— Start PAGE —

Discovering and exploiting a remote buffer overflow vulnerability in an FTP server – PART 1

28 11 2009

Hello all, in this tutorial we will learn how to identify a vulnerability in an FTP server through the process of “Fuzzing” which could lead to a DoS or Buffer Overflow vulnerability identification. In this specific part we will use FTPFuzz to crash FileCOPA and identify a vulnerability in the LIST command.

First of all to get started, everything you will need to follow along this tutorial is downloadable in this .rar: http://sharingmatrix.com/file/713096/FileCOPAtutorial.rar

1) Get the .rar file mentioned above and set up FileCOPA and add a user with username “test” and password “test” (or whatever you want the username and password to be) and set the root folder to anything you like (here I used c:\ftp).

2) Just leave the server running, open Immunity Debugger and attach it to the process and press the play button to let it run.

3) Open FTPFuzz and enter the host. Now press “Discover” to discover what FTP commands are available on this server. FTPFuzz will automaticly edit this.

— End PAGE —
— Start RECORDS —

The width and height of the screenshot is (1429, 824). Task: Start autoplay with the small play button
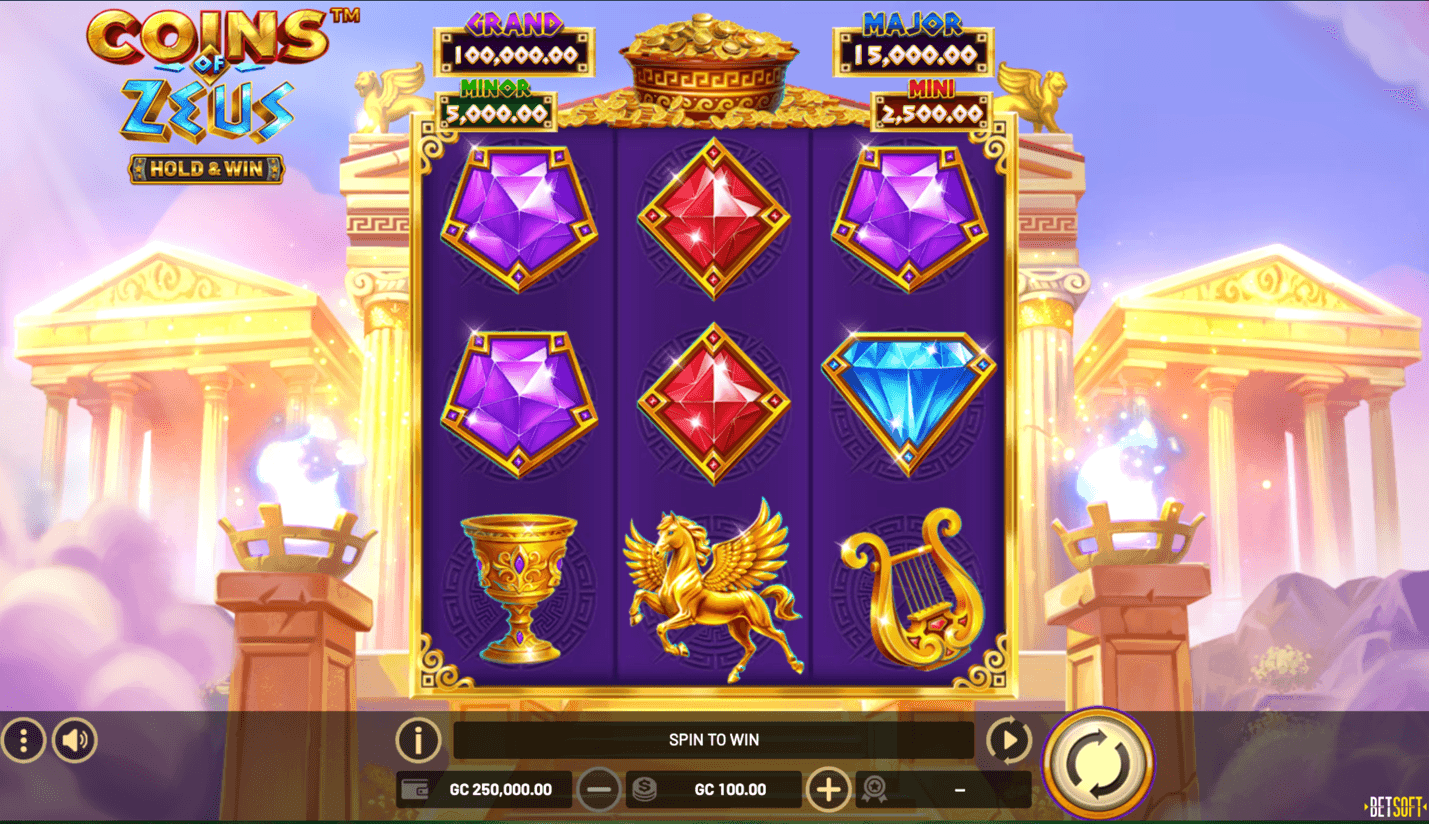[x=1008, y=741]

— End RECORDS —
— Start RECORDS —

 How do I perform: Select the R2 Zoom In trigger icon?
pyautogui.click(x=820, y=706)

— End RECORDS —

* _ACTIONS TO TAKE_:
(a) Answer these from the FTP fuzzing tutorial:
(i) In which command does the tutorial set out to identify a vulnerability in FileCOPA?
(ii) What username and password does it suggest for the new user?
(iii) Which debugger is attached to the server process?
(b) Retype the FTP fuzzing tutorial from "First of all" up to and including "automaticly edit this.".
The rows were taken from a separate source unrelated to the tutorial.

* _EXPECTED RESULTS_:
(a)
(i) The LIST command.
(ii) Username "test" and password "test".
(iii) Immunity Debugger.

(b)
First of all to get started, everything you will need to follow along this tutorial is downloadable in this .rar: http://sharingmatrix.com/file/713096/FileCOPAtutorial.rar

1) Get the .rar file mentioned above and set up FileCOPA and add a user with username “test” and password “test” (or whatever you want the username and password to be) and set the root folder to anything you like (here I used c:\ftp).

2) Just leave the server running, open Immunity Debugger and attach it to the process and press the play button to let it run.

3) Open FTPFuzz and enter the host. Now press “Discover” to discover what FTP commands are available on this server. FTPFuzz will automaticly edit this.